### PROBLEM TO SOLVE
Set down, without alteration, the portion of the Monte Carlo estimator text below that opens with the words containing "MC difference squared = 0.01473604359753749" and closes with "values1 = model.m1(samples)".

═════ TEXT SEGMENT

MC difference squared = 0.01473604359753749
CVMC difference squared = 5.954528881712521e-05

Now lets look at the statistical properties of the CVMC estimator

ntrials = 1000
means = np.empty((ntrials, 2))
for ii in range(ntrials):
    samples = benchmark.variable.rvs(nsamples)
    values0 = model.m0(samples)
    values1 = model.m1(samples)
    means[ii, 0] = values0.mean()
    means[ii, 1] = values0.mean()+eta*(values1.mean()-exact_integral_f1)

print("Theoretical variance reduction",
      1-cov[0, 1]**2/(cov[0, 0]*cov[1, 1]))
print("Achieved variance reduction",
      means[:, 1].var(axis=0)/means[:, 0].var(axis=0))

Theoretical variance reduction 0.055234554161570304
Achieved variance reduction 0.05749985629263281

The following plot shows that unlike the MC estimator of. $E [f_{1}]$ the CVMC estimator is unbiased and has a smaller variance.

fig,ax = plt.subplots()

══════════
═════ SOURCE DATA

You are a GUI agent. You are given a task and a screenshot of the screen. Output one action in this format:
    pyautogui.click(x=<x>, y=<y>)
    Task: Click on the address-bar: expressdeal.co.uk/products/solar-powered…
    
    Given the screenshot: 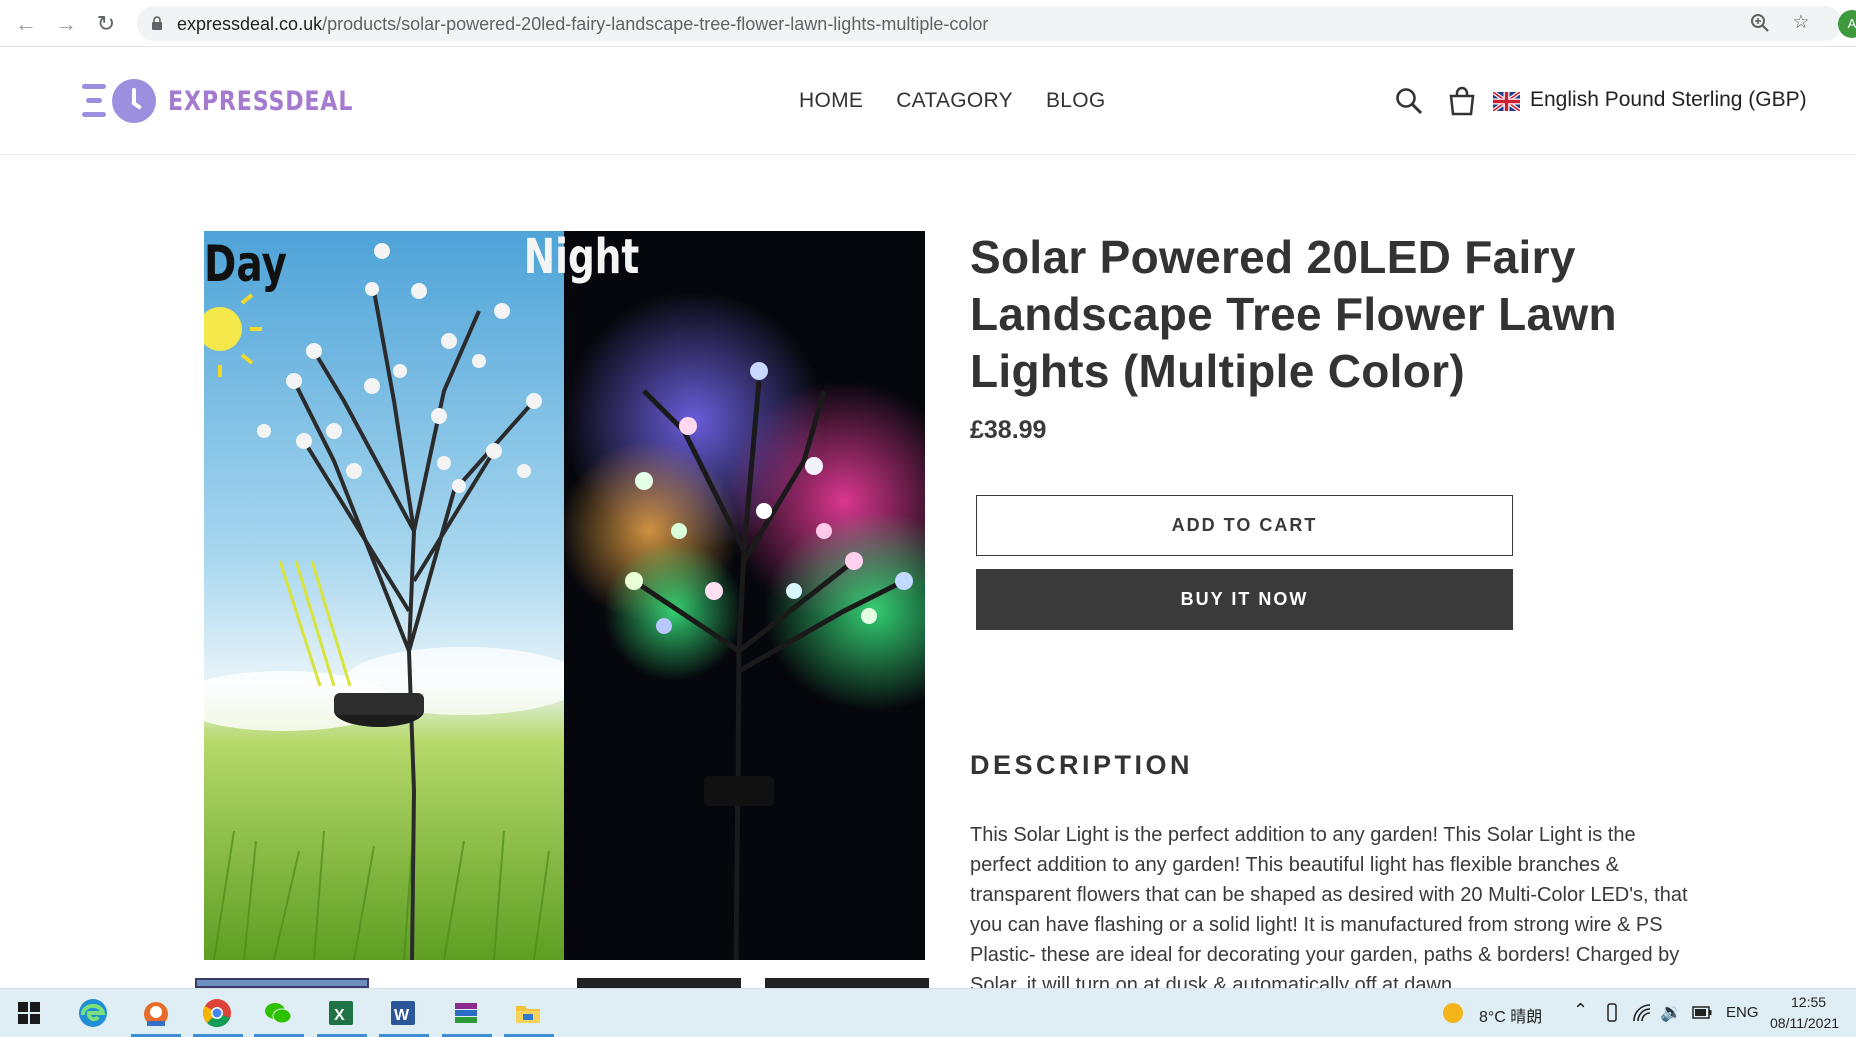 What is the action you would take?
    pyautogui.click(x=990, y=24)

══════════

### REPLY
MC difference squared = 0.01473604359753749
CVMC difference squared = 5.954528881712521e-05

Now lets look at the statistical properties of the CVMC estimator

ntrials = 1000
means = np.empty((ntrials, 2))
for ii in range(ntrials):
    samples = benchmark.variable.rvs(nsamples)
    values0 = model.m0(samples)
    values1 = model.m1(samples)